The last great ice age came to an end in this period, with three brief periods of massive ice melt - around 14,000, 11,000 and 8,000 years ago - raising sea levels by about 100 metres all up. Thus the Greater Sunda Islands of modern Indonesia - Borneo, Sumatra, Java - were part of a generally low-lying sub-continent of Asia, known today as Sundaland. (Sundaland is analogous to the historical continents of Zealandia, of which New Zealand was a part, and Sahul, of which Australia was the larger part.)
In the climatic conditions of the ice age, Sundaland would have met all the requirements to be a major population centre; indeed an early agricultural centre. Taiwan was then a part of mainland China, without a direct connection with Sundaland. Philippines, however, had a geographical relationship with Sundaland much like the modern relationship between the British Isles and Western Europe.
Then, as the great ice shields of Canada and Siberia melted, sea levels rose and much of the best food-yielding land was lost. People will have both migrated north, and changed their economic base They will have embraced the sea and its resources, and probably solved problems by drawing on maritime skills already existing in Philippines and other places to the south-east that had always been islands.
This is likely to be the context which gave cultured people from these islands, including the former Sundaland, the technical skills and confidence to discover and settle oceanic islands such as Palau and Guam, and after that to venture much further, including to Madagascar and Fiji.
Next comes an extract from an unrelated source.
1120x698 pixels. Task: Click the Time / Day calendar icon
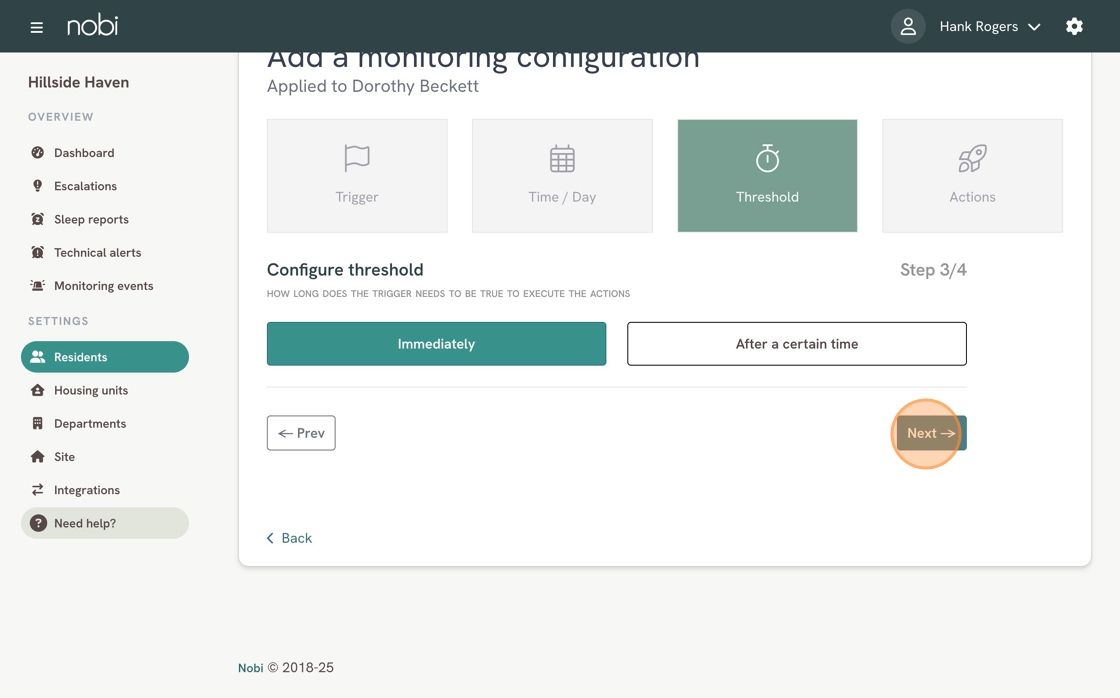point(562,159)
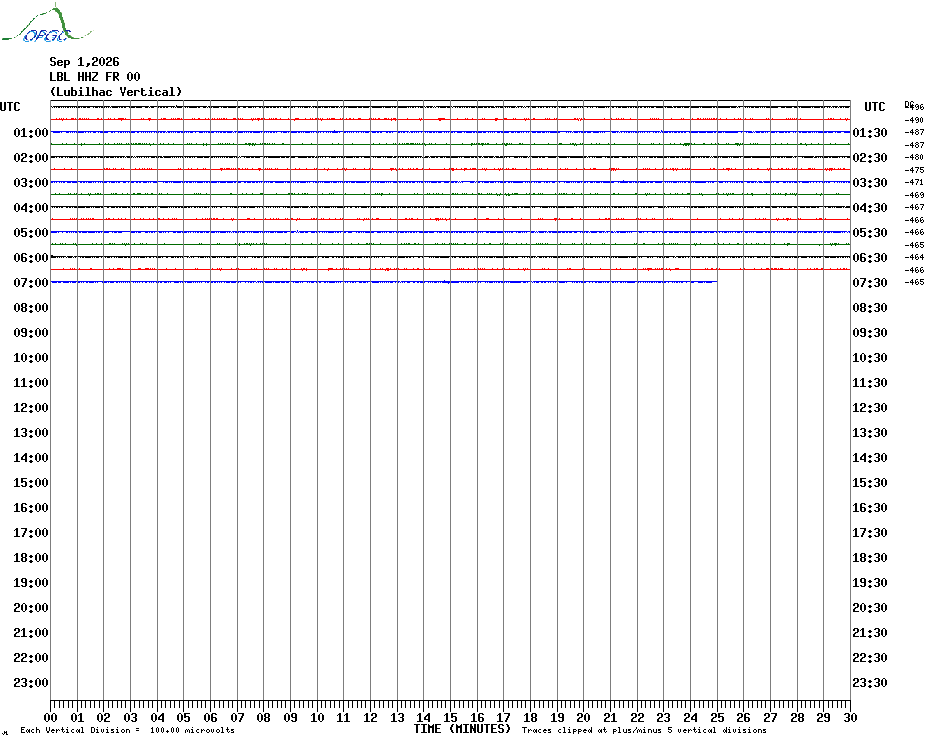Click the UTC header above right labels
The width and height of the screenshot is (930, 744).
[x=874, y=107]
For people already in China, New Guinea, probably Australia, and most likely the East African mainland (possibly including Egypt) these Austronesians will have appeared in much the same unexpected context as the first Europeans will have appeared in New Zealand. Indeed Fujian in China (near to Taiwan) might actually be the same name as Fiji, representing the periphery of an Austronesian trading empire of 2,000 to 3,000 years ago.
When we look at academic knowledge in the 19th century, we realise that scientists and geographers then thought they knew much more about the world than they actually did. Thus it is almost certainly true of our times as well. Today, most likely we know much less about what really happened in our past than we think we do.
Academics need to address pieces of evidence that might potentially falsify their theories; that's the Popperian principle of falsification. While often they are able to accommodate new information within existing theories, it always looks bad when academics use snobbish arguments to justify ignoring potentially inconvenient information.
I suspect that the out-of-China by way of Taiwan view of Polynesian settlement will fall by the same wayside this century as the Aryan Maori hypothesis did in the last century. Likewise the hypothesis that Phoenicians (who some claim made discoveries in the Indian Ocean) or Egyptians or Greeks came to New Zealand is much less plausible than the idea that the Austronesian ancestors of the Maori visited both New Zealand and ancient Egypt, or at least had contact with people who had contact with Egypt in or before the time of the Ptolemies.